# What to do
Wherever the word "dimensions" appears in a line below, that line counts; report the total number of such lines only.

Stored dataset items
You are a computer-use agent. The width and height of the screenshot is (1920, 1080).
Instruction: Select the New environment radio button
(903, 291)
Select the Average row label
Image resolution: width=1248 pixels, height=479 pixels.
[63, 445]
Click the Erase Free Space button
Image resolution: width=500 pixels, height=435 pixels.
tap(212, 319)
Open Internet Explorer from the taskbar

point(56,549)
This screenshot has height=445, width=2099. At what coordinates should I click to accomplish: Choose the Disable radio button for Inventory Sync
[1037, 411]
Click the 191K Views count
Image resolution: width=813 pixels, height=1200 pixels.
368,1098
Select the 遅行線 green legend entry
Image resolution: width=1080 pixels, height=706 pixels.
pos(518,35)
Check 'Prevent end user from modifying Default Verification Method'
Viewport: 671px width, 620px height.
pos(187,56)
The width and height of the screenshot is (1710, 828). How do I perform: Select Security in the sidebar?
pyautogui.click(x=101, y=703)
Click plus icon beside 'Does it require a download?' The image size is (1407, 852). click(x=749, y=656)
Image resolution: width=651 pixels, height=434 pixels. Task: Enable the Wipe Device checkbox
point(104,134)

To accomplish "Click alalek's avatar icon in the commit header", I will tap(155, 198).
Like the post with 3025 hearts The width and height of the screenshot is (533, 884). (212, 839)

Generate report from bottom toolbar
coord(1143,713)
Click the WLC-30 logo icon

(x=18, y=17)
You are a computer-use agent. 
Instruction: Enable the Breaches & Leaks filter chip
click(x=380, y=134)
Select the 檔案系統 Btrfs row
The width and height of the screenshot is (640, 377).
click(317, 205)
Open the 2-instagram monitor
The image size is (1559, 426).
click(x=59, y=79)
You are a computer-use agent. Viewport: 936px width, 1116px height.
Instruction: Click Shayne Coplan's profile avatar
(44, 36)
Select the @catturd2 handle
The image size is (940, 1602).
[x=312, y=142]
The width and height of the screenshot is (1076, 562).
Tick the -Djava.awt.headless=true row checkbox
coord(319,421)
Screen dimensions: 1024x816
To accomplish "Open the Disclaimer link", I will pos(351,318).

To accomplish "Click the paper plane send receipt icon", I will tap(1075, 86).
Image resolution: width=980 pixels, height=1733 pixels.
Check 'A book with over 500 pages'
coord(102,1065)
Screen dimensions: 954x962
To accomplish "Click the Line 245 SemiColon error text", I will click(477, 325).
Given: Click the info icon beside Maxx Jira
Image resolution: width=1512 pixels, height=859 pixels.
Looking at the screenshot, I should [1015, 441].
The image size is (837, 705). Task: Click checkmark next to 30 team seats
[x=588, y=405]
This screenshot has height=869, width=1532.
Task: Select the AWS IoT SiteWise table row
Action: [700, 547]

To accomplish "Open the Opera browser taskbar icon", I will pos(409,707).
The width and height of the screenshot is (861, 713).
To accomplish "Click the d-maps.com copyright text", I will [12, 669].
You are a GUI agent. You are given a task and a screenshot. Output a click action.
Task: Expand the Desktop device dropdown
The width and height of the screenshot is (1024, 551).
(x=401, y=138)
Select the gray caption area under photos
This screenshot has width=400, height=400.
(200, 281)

# Reply
2